25 July 2022

Momentum Grows for Scrutiny of Business in China

Maseh Zarif

Congress is debating government funding for the U.S. semiconductor industry. The scope of a bill remains in flux, but it may include guardrails to restrict funding for recipients’ activities in China.

Another, broader congressional proposal to enhance government oversight of certain business activities in China that have a national security nexus has also gained traction. The White House signaled its support last week.

These measures may be narrowed in the near term, especially as corporations in the semiconductor industry lobby to protect the status quo, but the signs from Washington are clear: Policy momentum for national security-based scrutiny of U.S. business and investment in China is growing and here to stay. That momentum is needed, given the threat posed by the Chinese Communist Party and the stakes for U.S. national security.

One recent proposal in Congress provides an important policy roadmap to translate momentum into concrete policy action.

On June 13, a bipartisan group in Congress – including Senators Bob Casey (D-PA) and John Cornyn (R-TX) and Representatives Michael McCaul (R-TX) and Rosa DeLauro (D-CT) – released discussion draft bill language that would empower the U.S. government to identify, review, and take action to address the risks posed by investments and other commercial activities in China and other countries of concern. 

The text is an update to the National Critical Capabilities Defense Act introduced in May 2021. It is an alternative to a similar but less targeted provision that was included in the House’s America COMPETES Act, which has been the subject of negotiations alongside the Senate’s United States Innovation and Competition Act of 2021.

First, a U.S. company’s or investor’s activities in China could trigger a government review when a transaction involves specific fields, industries, technologies, and supply chains critical to America’s prosperity and security. The types of transactions that would be reviewable include providing investment capital, which can empower Beijing no less than U.S. companies; basing critical operations in China; or selling technology to Chinese companies that could be weaponized against the United States.

The proposed language is reasonably specific, in part to address criticisms from the business community that earlier versions of the legislation were overly broad and unfocused. And they confront this dangerous consequence the Defense Department’s innovation unit chief has described: “U.S. investments in these technologies developed in China fuel the ability [of the People’s Liberation Army] to gain a technology edge.” 

One sensitive technology the proposal would address is semiconductors, where China is racing to catch up with the U.S. and others. The proposal could enable review of American venture capital money funding China’s semiconductor companies; American companies’ semiconductor manufacturing equipment and tools supplying Chinese government-backed chipmakers; and American semiconductor companies basing operations in China. 

Second, the June 13 proposal gives the president latitude to block or mitigate problematic activities - not just to identify them, as others have suggested. For example, the Treasury Department floated a pilot program that entails a “notification only” approach that would require that companies and individuals making certain investments in China to notify the government of their action – end of story. That approach lacks teeth and should be viewed as the policy floor - not its ceiling. 

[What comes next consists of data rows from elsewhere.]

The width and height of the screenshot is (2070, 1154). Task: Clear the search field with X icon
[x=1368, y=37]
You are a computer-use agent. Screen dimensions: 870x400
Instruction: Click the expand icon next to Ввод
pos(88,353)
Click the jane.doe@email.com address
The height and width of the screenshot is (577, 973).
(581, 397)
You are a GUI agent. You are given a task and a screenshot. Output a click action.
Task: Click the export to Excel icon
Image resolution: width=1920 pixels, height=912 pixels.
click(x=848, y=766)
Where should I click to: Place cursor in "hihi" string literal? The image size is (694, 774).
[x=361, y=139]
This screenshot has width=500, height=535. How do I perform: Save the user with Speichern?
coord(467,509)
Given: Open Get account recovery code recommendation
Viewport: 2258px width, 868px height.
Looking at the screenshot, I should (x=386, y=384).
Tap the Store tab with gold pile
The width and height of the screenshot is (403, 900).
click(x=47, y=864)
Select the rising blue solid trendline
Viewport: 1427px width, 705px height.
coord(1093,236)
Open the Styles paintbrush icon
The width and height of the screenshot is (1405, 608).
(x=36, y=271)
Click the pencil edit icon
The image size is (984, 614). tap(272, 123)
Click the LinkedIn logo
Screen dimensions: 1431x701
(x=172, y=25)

Imagine if the interagency body that currently reviews, vets, and in some cases blocks certain Chinese investments in the U.S. – the Committee on Foreign Investment Review in the United States – only required notification, and allowed deals threatening U.S. national security to move ahead without constraints. It would render the committee powerless. 

Lastly, the June 13 proposal removes the U.S. Trade Representative from the role of chairperson of the committee screening U.S. business activity in China, as earlier iterations envisioned. This makes sense, because the review mechanism should at its core be a national security function, not a trade one. The language includes a placeholder for the president or a designee (such as a cabinet secretary) without identifying one. The chair of the committee should ultimately be an executive branch entity with a primary focus on defense and national security.

The key focus now should be on how U.S. companies and individuals doing business in and with China that may pose risks to America can work with policymakers to support the development of a credible national security screening system.

The alternative for the private sector is to cast aside national security concerns and mobilize against action for the short-term benefit of retaining customers, supply chains, and investment ties in China. That position disadvantages America, it absorbs dangerous risk, and it is steadily losing ground.